## [Extrait à lire]
-.-.-
Les ravages inhérents à l’état de guerre épuisent le sol, si fécond soit-il ; les populations désertent ; la terre reste en friche et, n’étant point cultivée, ne rapporte rien. Or, la valeur d’une colonie (en dehors de sa puissance stratégique) dépend de son rendement.

La conquête violente est le premier acte ; mais le second, l’appropriation de cette conquête et sa mise en état de civilisation, est encore plus important. Bugeaud eut ce grand mérite de le comprendre et de l’exécuter, en partie du moins, car les débuts en cette matière sont toujours rudes.

Pour la mise en valeur dont nous parlons, il faut des bras pour cultiver. Or, en période de guerre, alors que la parole est à la poudre, que le fer et le feu seuls peuvent être l’ultime raison, les colons se font rares ; à juste titre, la crainte les retient dans la mère patrie.

Il faut donc utiliser les éléments dont on dispose, c’est-à-dire les soldats et les populations vaincues.

Ce n’est pas toujours commode, car les battus ne sont pas contents : cela se conçoit ; on doit donc, pour les ramener à soi, pour se les assimiler, déployer d’infinies qualités de diplomate, et surtout leur démontrer par l’exemple, la valeur des raisonnements qu’on leur tient, enfin leur faire toucher du doigt les bienfaits palpables, évidents, que la civilisation leur apporte et dont pourtant, de prime abord, ils ne voulaient pas.

C’est ce que fit le général Bugeaud.

Pour faciliter les transactions, il faut pouvoir transporter les marchandises qui en sont l’objet. Donc il faut des routes. C’est le premier point. Or, il n’y avait en Afrique que des sentiers et des pistes à chameaux.

Bugeaud fit faire des routes par ses soldats.

Entre deux colonnes, ses zouaves, ses chasseurs, ses fantassins maniaient la pioche et la pelle, sous la direction du génie militaire, dont la part de gloire est vraiment superbe, quoique peu connue, dans cette conquête.

Le général, à côté de ces routes créées, faisait mettre en culture les terrains, si fertiles pourtant mais abandonnés ; il en tirait un double profit : premièrement, il occupait et nourrissait en partie ses troupes ; en second lieu, il étonnait les indigènes par les résultats obtenus et les incitait à imiter l’exemple de leurs vainqueurs.
-.-.-
## [Données affichées]
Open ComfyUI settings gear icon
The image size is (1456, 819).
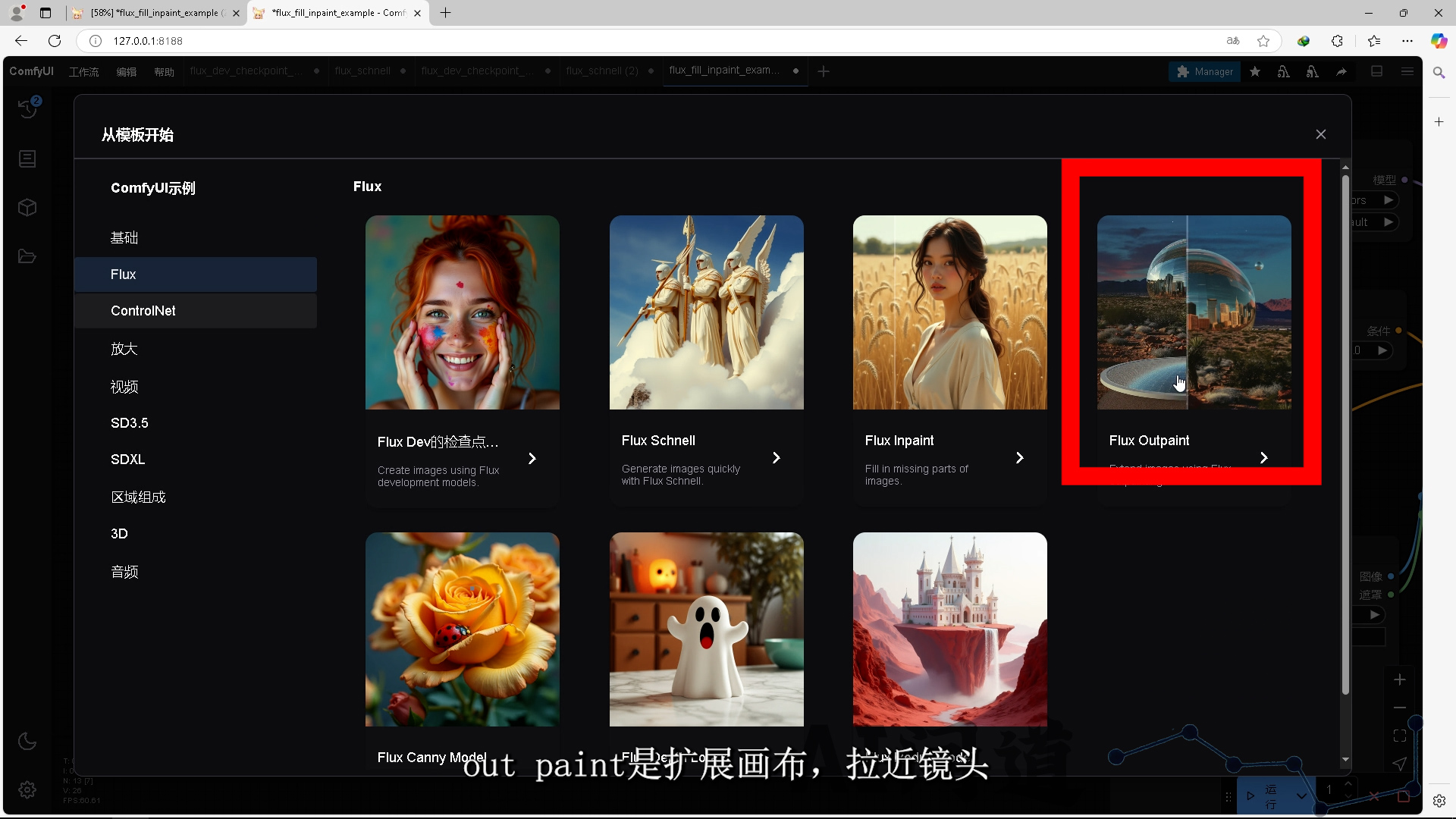coord(27,790)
-.-.-
## [Consigne 1]
Pouvez-vous résumer en deux phrases le texte sur Bugeaud et la mise en valeur de la colonie ?
## [Consigne 2]
Recopiez, dans le texte sur Bugeaud, le passage qui va de « Il faut donc » à « pistes à chameaux. ».
Les lignes présentées plus haut ne sont d'aucune utilité ici.

## [Résultat final 1]
La guerre épuise le sol et fait fuir les populations, alors que la valeur d'une colonie dépend de son rendement ; l'appropriation de la conquête et sa mise en état de civilisation comptent donc encore plus que la conquête violente. Comme les colons se font rares en temps de guerre, le général Bugeaud recourut à ses soldats, qui construisirent des routes et mirent en culture les terres abandonnées, ce qui nourrissait en partie ses troupes et incitait les indigènes à imiter l'exemple de leurs vainqueurs.

## [Résultat final 2]
Il faut donc utiliser les éléments dont on dispose, c’est-à-dire les soldats et les populations vaincues.

Ce n’est pas toujours commode, car les battus ne sont pas contents : cela se conçoit ; on doit donc, pour les ramener à soi, pour se les assimiler, déployer d’infinies qualités de diplomate, et surtout leur démontrer par l’exemple, la valeur des raisonnements qu’on leur tient, enfin leur faire toucher du doigt les bienfaits palpables, évidents, que la civilisation leur apporte et dont pourtant, de prime abord, ils ne voulaient pas.

C’est ce que fit le général Bugeaud.

Pour faciliter les transactions, il faut pouvoir transporter les marchandises qui en sont l’objet. Donc il faut des routes. C’est le premier point. Or, il n’y avait en Afrique que des sentiers et des pistes à chameaux.